= Prompt =
In the surfboard comment thread below, which usernames are shown with a posting date and time?

= Excerpted text =
· · · · ·
Good work Mitchell I've always admired your boards.

stunet's picture
stunet's picture
stunet Monday, 9 Jul 2018 at 12:41pm

A photo that didn't make the cut but perhaps should've. Three Outer Island flex tails and a cat:

Also, check the stringer on the board at left, a reverse of Mitchell's later V stringer.

Lanky Dean's picture
Lanky Dean's picture
Lanky Dean Monday, 9 Jul 2018 at 3:27pm

Great article! Had a six six that was an outer islands. No flex tail, amazing board. Went great and had a cool spray. Highly recommend!

blindboy's picture
blindboy's picture
blindboy Monday, 9 Jul 2018 at 4:16pm

Very interesting. Always good to hear about someone who has followed their own path. Mitchell was known as a very talented surfer from an early age. Our circles over-lapped though I don't remember actually meeting him. I had a few great boards from Glynn Ritchie when he was at Peter Clarke's in Brookvale and suspect that Mitchell was there at that time learning the trade.

freeride76's picture
freeride76's picture
freeride76 Monday, 9 Jul 2018 at 4:29pm

"But lesser known is that with flex boards, especially those with controlled flex running down the board, you also get a variable curve. The rocker curve bends, it gives you a variable curve so you can carve a different line. You can carve a tighter arc in the turn."

I was so glad to see Mitchell mention that.
George always told me that the chief benefit of the flex in his boards was variable rocker curve.

Spuddups's picture
Spuddups's picture
Spuddups Monday, 9 Jul 2018 at 4:59pm

Great to see a shaper who's persisted with an unusual design feature over a long period of time. Thanks for sharing.
· · · · ·
= Supplied material =
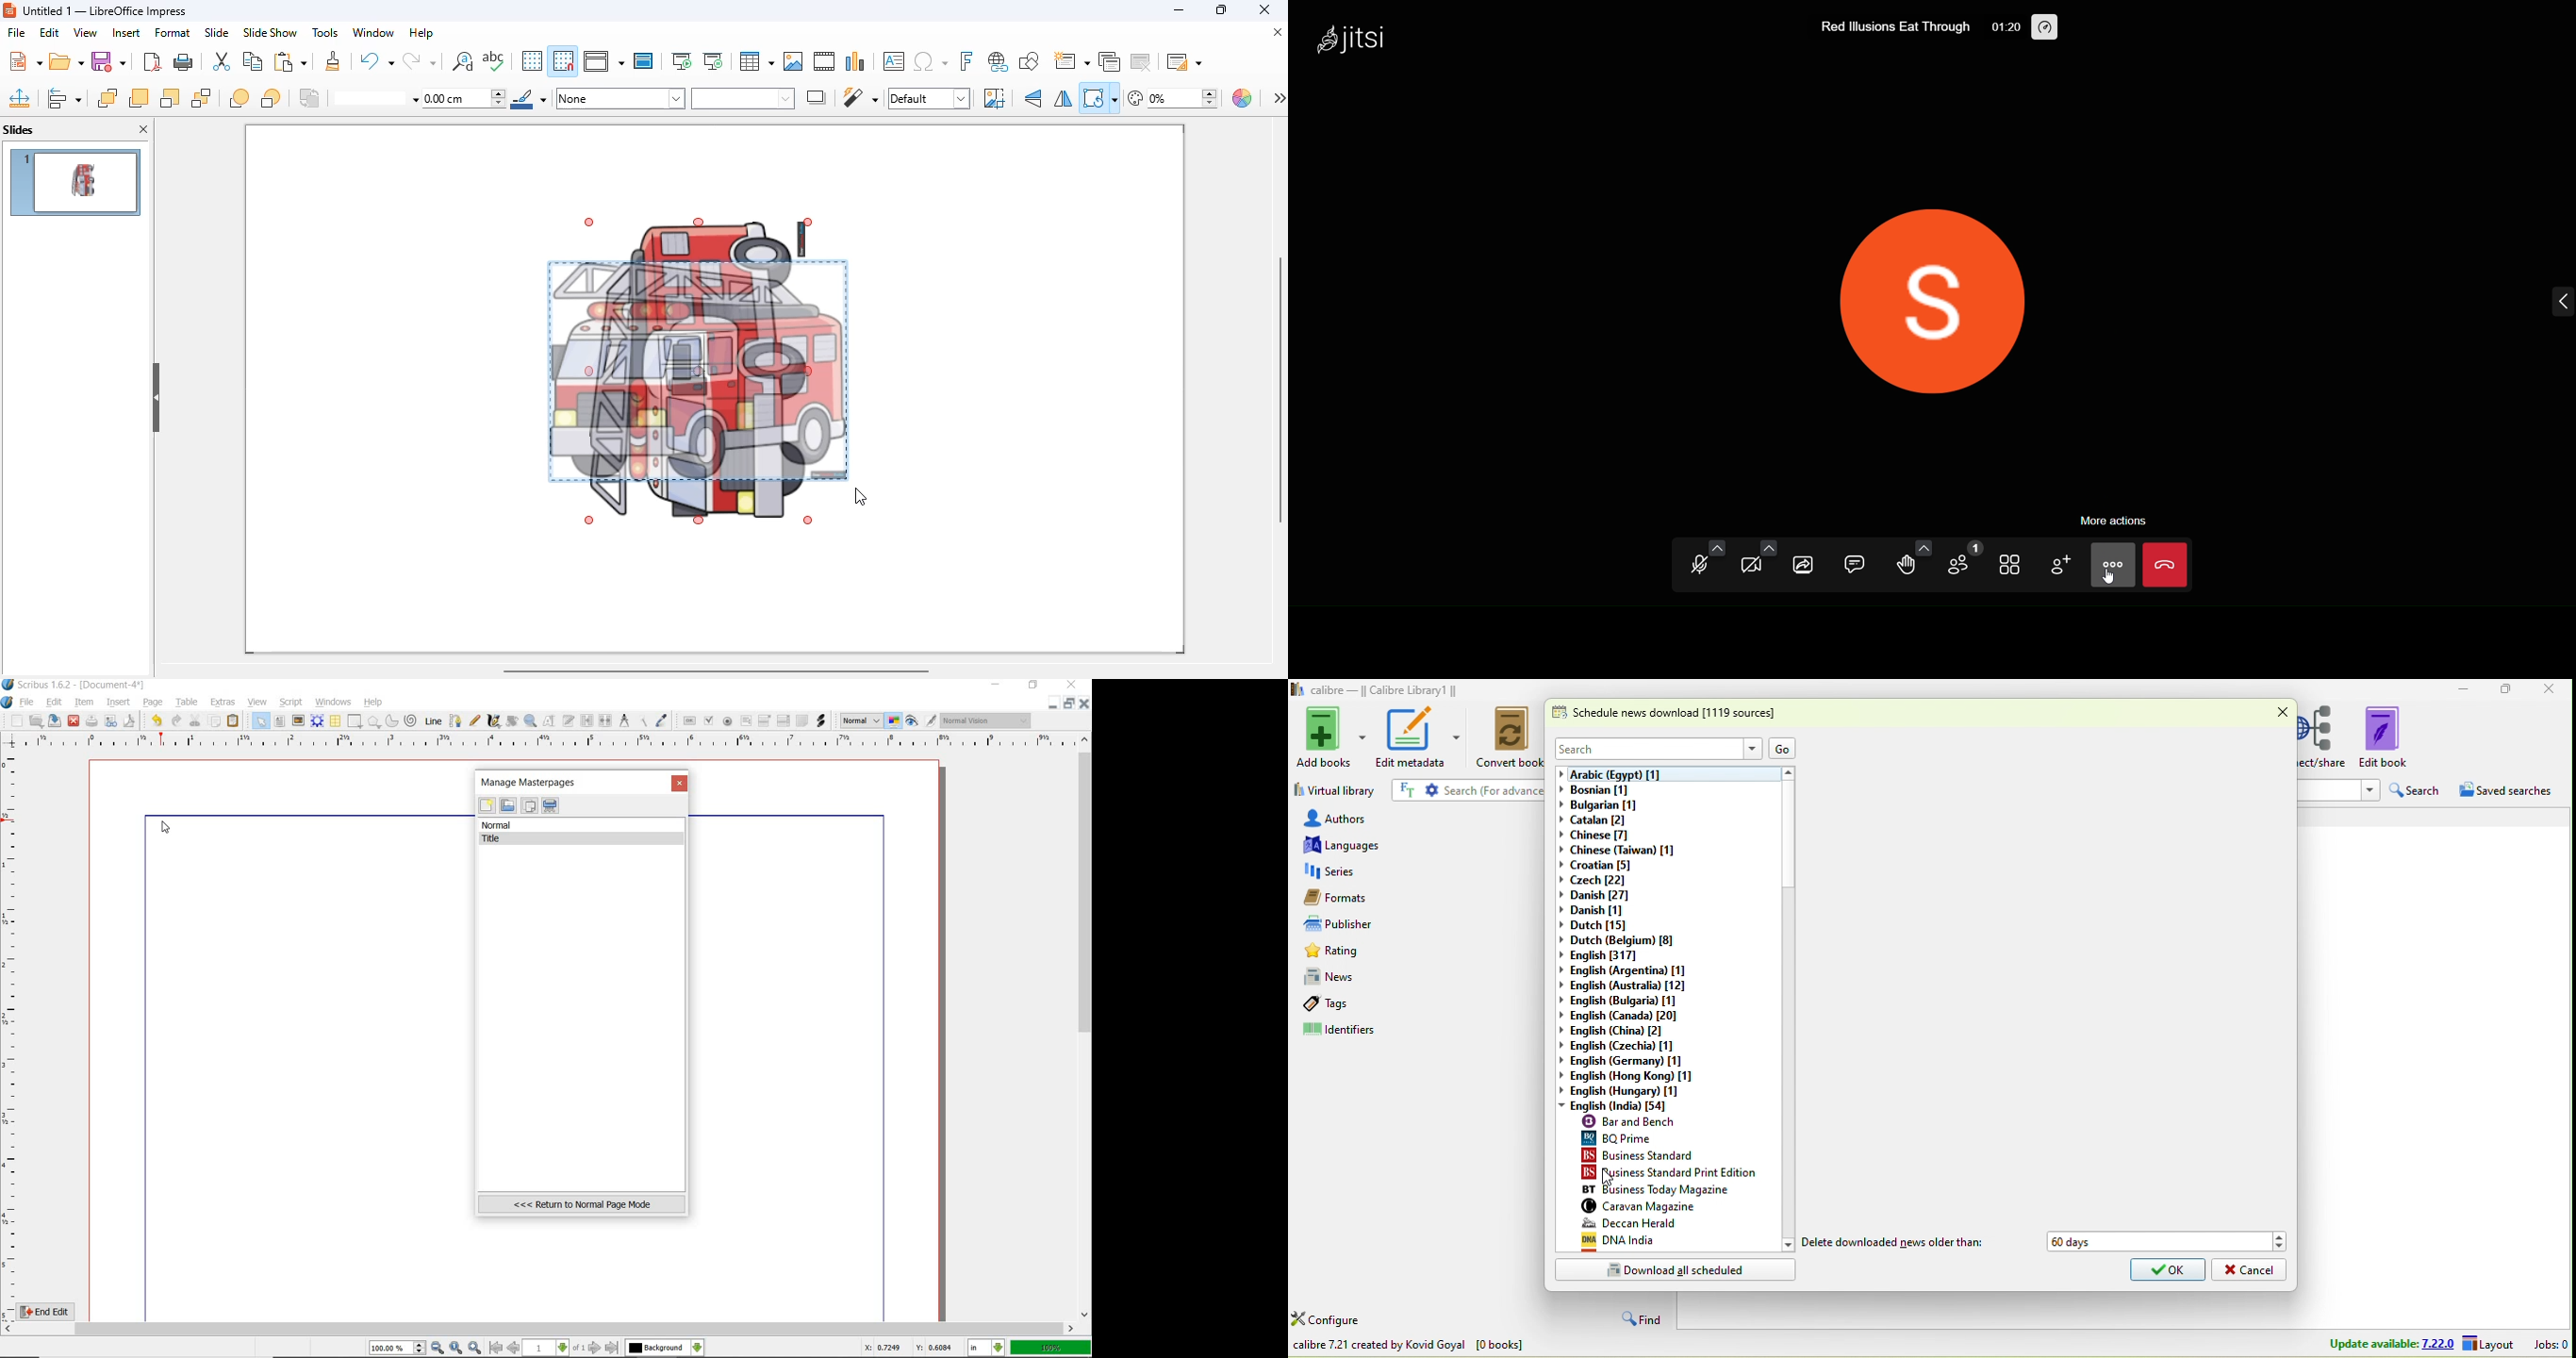 This screenshot has width=2576, height=1372. I want to click on slide show, so click(270, 32).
· · · · ·
= The output =
stunet
Lanky Dean
blindboy
freeride76
Spuddups